Fortunately, the Otley Wimblefuss divorce is an amicable one. Though, to be frank, the Wimble’s various foibles (cheap sherry, online scrabble and an unhealthy fixation with the 1970’s TV series, Poldark) have rendered him completely unreliable. As for his claim that I just make stuff up, well, that’s a matter best left to the Professional Conduct Committee of the Royal Society of Local Historians.

Of course, this is hardly the first collaborative endeavour to founder on a rock others might regard as inconsequential. Who, for example, could imagine that a portion of brie would scupper the friendship of two of Surrey’s most intrepid explorers?

Good sport?

It was a time when an Englishman’s idea of good sport was to pilot something uninsurable up a river thick with piranha, or to race a Norwegian to the heart of some insanely chilly vastness. No, I’m not talking about a Top Gear special. This was the age of adventure, long before tight denim and the sedentary perspective became fashionable.

Flying the flag for Surrey, Messrs Wally Carp and Egbert Rankle embarked on one foolhardy expedition after another. Though due to their paltry annual leave entitlement, theirs tended to be short odysseys to some of the world’s nearer flung places. In fact, it was on their only trip abroad - a quest for the source of the River Dordogne in France - that the aforementioned fromage drove a wedge between them.

The plucky pair had left Woking in understandably high spirits. Unwittingly, however, they’d picked the very worst month to tackle such a challenge: August. Not only was it considerably warmer than they could have imagined, but large groups of dawdling natives severely hindered their progress. Setting free their pack-donkeys and ditching most of their kit afforded our heroes greater speed, but in so doing they made another grave miscalculation. For, as is well-known, if an Englishman is to accomplish anything he requires tea. Or a cup of instant and a half decent biscuit.

With nerves rubbed raw by the incessant rasping of cicadas and no whistling kettle or ginger nuts to soothe them, the mood of the expedition plummeted.
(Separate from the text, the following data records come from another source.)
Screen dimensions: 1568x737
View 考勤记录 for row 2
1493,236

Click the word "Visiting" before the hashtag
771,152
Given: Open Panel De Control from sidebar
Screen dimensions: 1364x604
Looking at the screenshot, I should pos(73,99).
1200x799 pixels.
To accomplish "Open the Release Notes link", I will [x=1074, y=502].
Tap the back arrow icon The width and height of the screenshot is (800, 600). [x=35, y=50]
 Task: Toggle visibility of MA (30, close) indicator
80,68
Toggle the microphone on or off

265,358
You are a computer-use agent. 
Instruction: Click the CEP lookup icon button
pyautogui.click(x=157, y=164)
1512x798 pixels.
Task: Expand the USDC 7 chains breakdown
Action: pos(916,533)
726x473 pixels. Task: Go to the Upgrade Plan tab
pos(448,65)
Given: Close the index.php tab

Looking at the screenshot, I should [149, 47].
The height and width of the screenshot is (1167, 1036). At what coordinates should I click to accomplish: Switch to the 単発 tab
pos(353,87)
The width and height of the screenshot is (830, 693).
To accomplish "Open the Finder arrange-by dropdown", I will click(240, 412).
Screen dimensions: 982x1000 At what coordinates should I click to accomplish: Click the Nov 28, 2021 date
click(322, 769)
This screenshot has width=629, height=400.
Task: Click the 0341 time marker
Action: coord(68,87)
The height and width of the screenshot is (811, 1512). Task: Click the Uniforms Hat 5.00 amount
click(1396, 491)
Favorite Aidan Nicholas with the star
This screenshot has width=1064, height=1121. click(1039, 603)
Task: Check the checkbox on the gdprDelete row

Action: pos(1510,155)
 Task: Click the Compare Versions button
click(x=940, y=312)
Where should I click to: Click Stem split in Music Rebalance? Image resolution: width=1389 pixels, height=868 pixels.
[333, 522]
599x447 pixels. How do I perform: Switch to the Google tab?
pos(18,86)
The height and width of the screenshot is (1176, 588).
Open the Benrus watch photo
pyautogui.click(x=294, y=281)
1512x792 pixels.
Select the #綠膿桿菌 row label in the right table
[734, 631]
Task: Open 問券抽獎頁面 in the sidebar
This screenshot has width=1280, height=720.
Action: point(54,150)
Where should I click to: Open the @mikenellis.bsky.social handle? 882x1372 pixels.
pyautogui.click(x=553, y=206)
And when Rankle discovered that Carp had quietly polished off the brie, he flew into a rage. Carp’s flippant retort, “But you don’t like cheese!” did nothing to defuse the situation, and in a parting shot lacking the nobility of Captain Titus Oates’ famous goodbye - though in truth far more typical of what generally passes between men pushed to the edge - Rankle stormed off back to Woking.

With the words “Cheddar, you oaf! I don’t like cheddar!” ringing in his ears, Carp trudged on alone. But with the Dordogne not getting any narrower and his feet beginning to kill him, he very soon called it a day.

One can only imagine Carp’s thoughts as he squatted, gasping and lonely, in the shade of the tree he’d chosen to mark the end of his quest... and his irritation when a queue of impatient tourists formed on the other side. Well, if your name is Wally Carp, you really ought to be more careful where you carve your initials.